Trust, Confidence, and Hope in A Summer’s End—Hong Kong 1986
FROG 2022 – Talk
Building on Eve Sedgwick’s (1997) reparative reading, this paper offers an analysis of the theme of trust and its variations (reluctance, confidence, intimacy) in the visual novel A Summer’s End—Hong Kong 1986 (ASE hereafter; Oracle & Bone, 2020). More specifically, this paper examines how trust takes place (1) between the game characters, (2) between the player and the characters, and (3) between the queer player and the video game medium. ASE tells the unlikely love story between Michelle Fong Ha Cheung, a disciplined office lady who lives with her mother, and Sam Ka Yan Wong, an independent and free-spirited woman who owns a video store. The story is set in Hong Kong, in the summer of 1986, two years after the Sino-British Joint Declaration was signed. ASE offers a reflection on the difficulties of being a queer woman in uncertain times. It explores themes of desires, freedom, and hope in a time and space “where Asian traditional values and Western idealism clash and converge” (Oracle & Bone, 2019, para. 2).

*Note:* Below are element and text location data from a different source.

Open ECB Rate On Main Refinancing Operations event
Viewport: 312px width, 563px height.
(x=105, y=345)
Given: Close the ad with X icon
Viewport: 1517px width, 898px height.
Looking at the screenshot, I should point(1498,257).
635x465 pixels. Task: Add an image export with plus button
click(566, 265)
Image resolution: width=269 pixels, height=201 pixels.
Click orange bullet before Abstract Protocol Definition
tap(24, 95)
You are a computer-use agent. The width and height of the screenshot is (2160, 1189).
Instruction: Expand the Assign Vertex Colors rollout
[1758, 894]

My analysis starts from the premise that video games, like literature or cinema, provide an ideal opportunity to study trust—its formation and its fragility—and to broaden our knowledge on the subject (Leboyer & Vincent, 2019). As noted by philosopher Michaela Marzano (2010), trust is closely tied to human existence. It creates strong relationships where dependence and vulnerability meet; it changes our relationship to the world and to ourselves, and makes us realize that we are never completely independent (Marzano, 2010). Trust is in opposition with fear, and more precisely with the fear of the future, “reintroducing into the world the possibility of hope, [and] pushing everyone to bet again on oneself, on others and, more generally, on the future” (Marzano, 2010, p. 61, my translation). ASE ultimately provides an interesting case for studying trust from a humanities perspective, a theme underexplored in game studies and in English-language scholarship in general.